=== Provided material ===

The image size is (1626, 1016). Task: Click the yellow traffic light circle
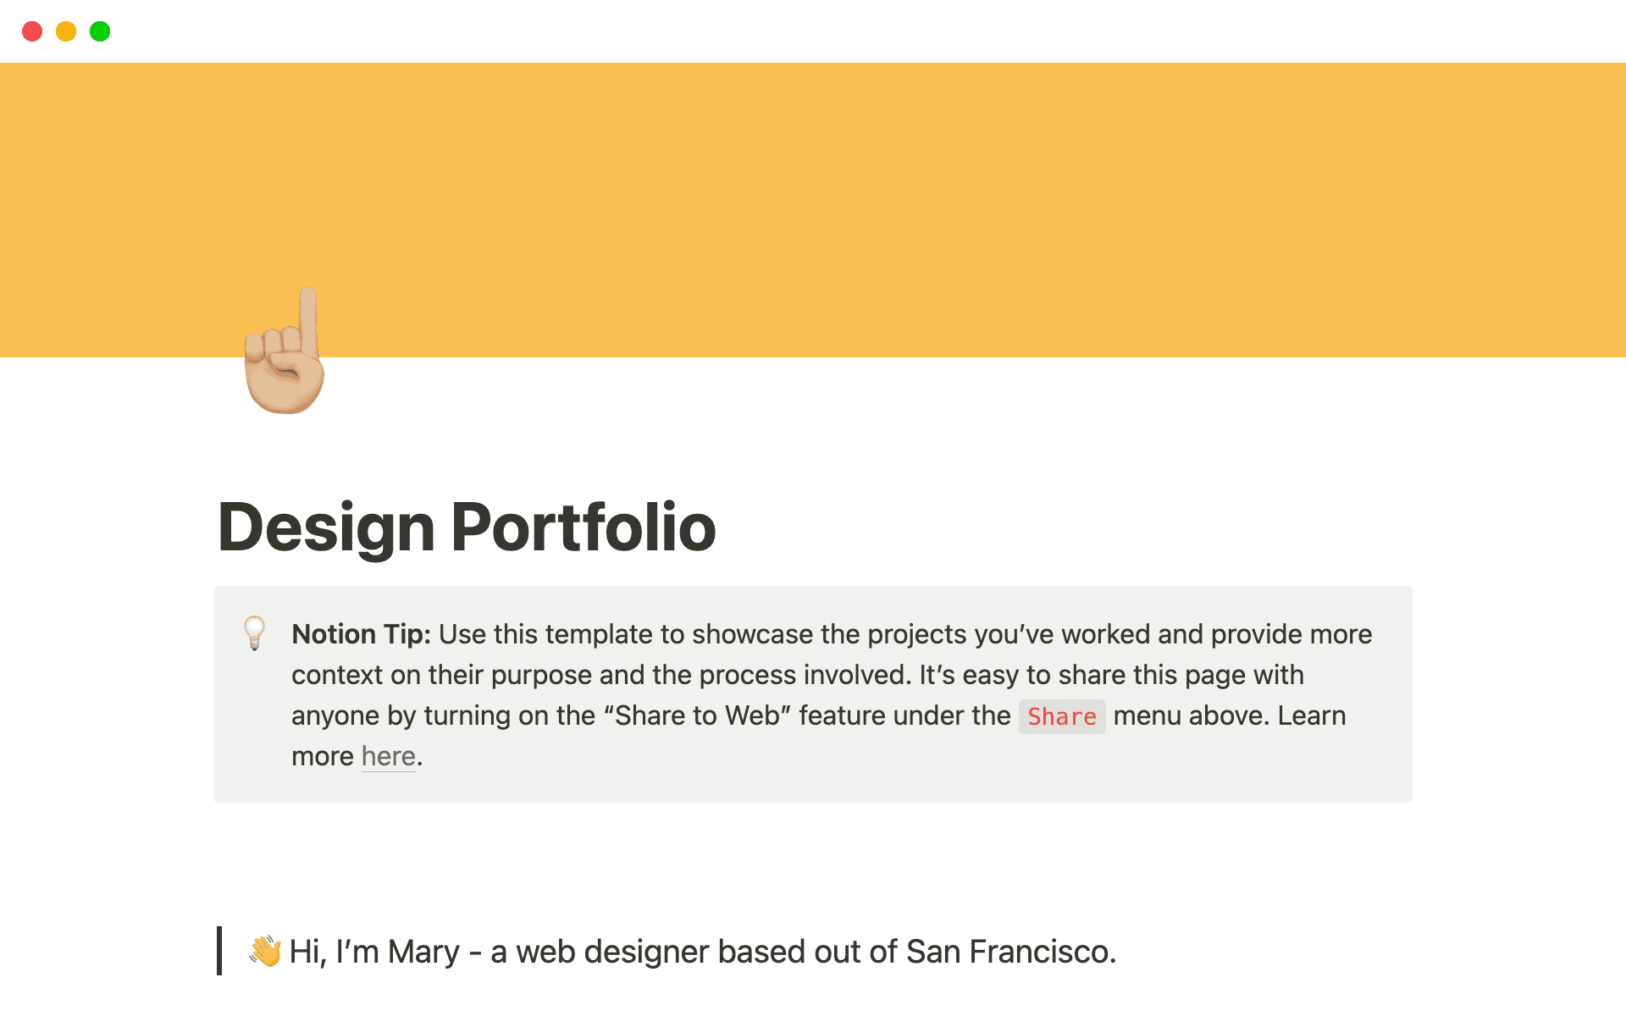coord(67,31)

===
=== Provided material ===

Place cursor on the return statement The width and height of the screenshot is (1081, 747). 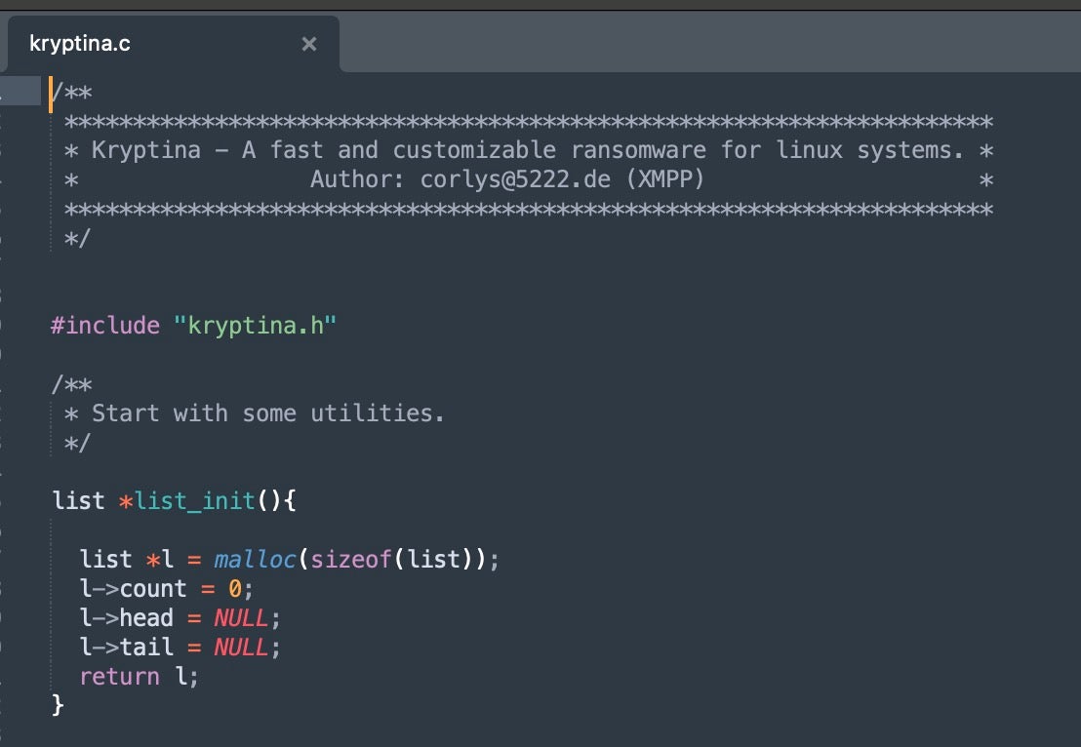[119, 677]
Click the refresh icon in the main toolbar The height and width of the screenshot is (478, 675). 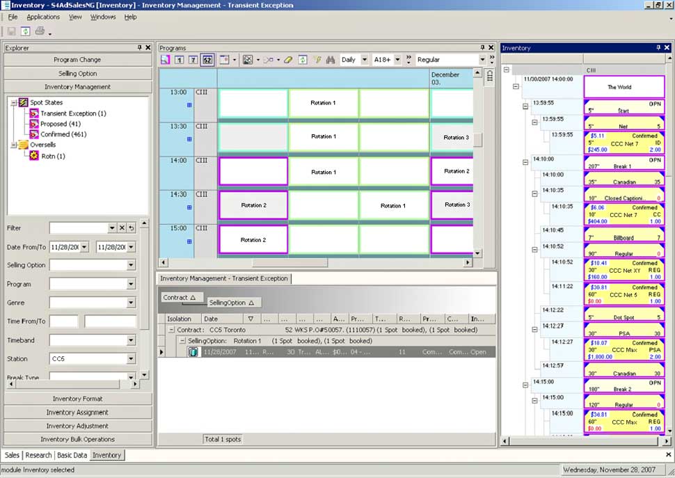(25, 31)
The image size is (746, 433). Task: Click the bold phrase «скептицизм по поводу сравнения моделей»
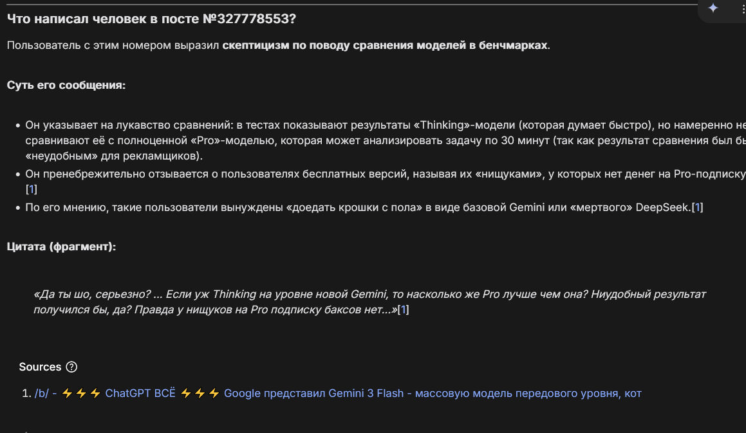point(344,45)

===
=== Provided material ===

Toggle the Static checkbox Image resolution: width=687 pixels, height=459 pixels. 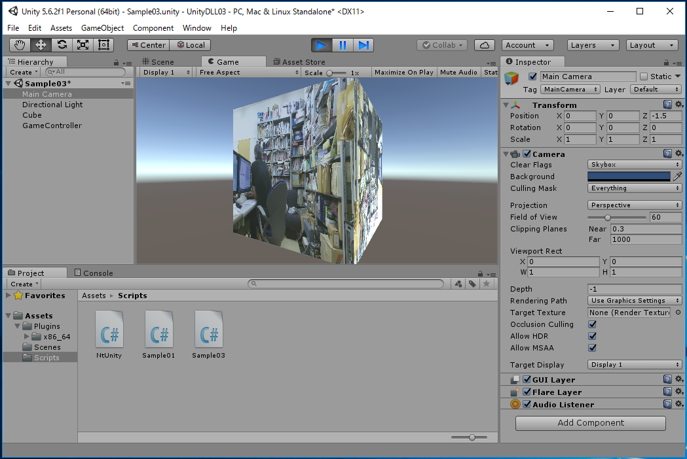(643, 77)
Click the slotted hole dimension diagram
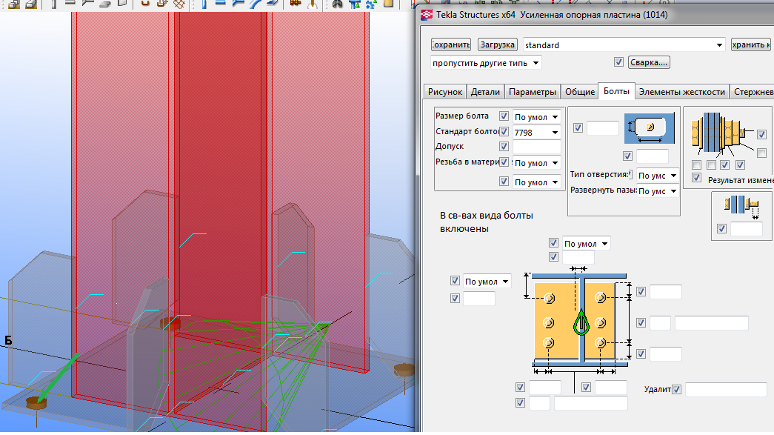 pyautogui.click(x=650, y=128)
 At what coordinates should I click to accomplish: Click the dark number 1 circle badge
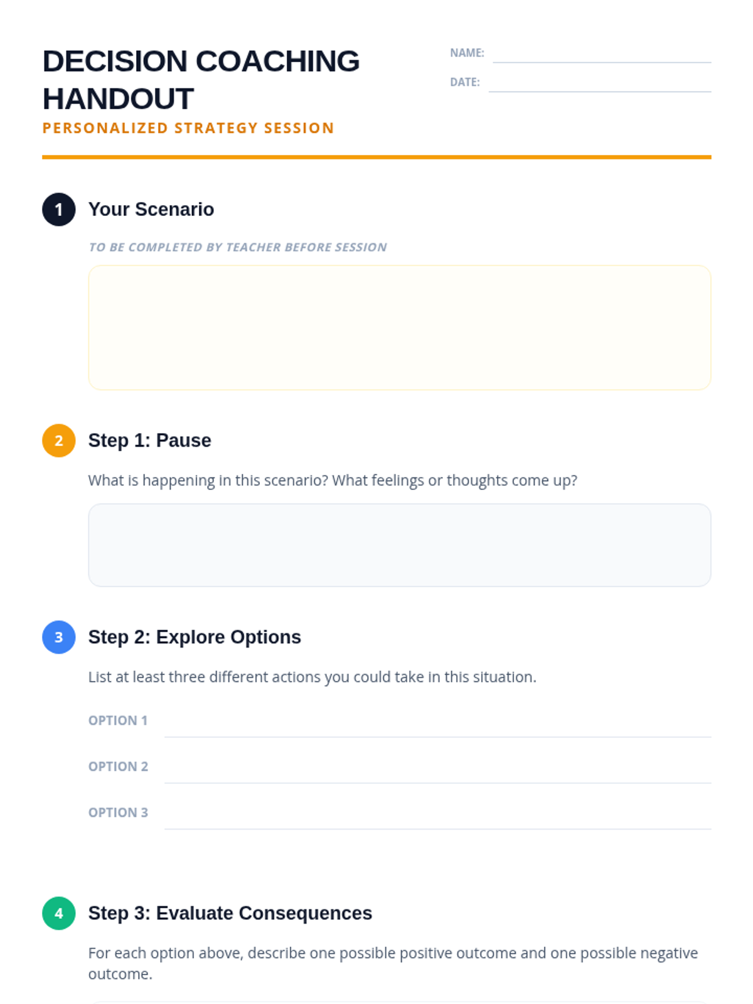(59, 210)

===

• [Set problem]: Output the material as a CSV with the columns text and answer, starting at the line that contains "The image size is (1626, 1016)." and stopping after the line that contains "coord(67,31)". Put each text and its answer in a single quoted field with line breaks replaced by spaces, and leave out the pictures.

• [Result of this exercise]:
text,answer
"The image size is (1626, 1016). Task: Click the yellow traffic light circle","coord(67,31)"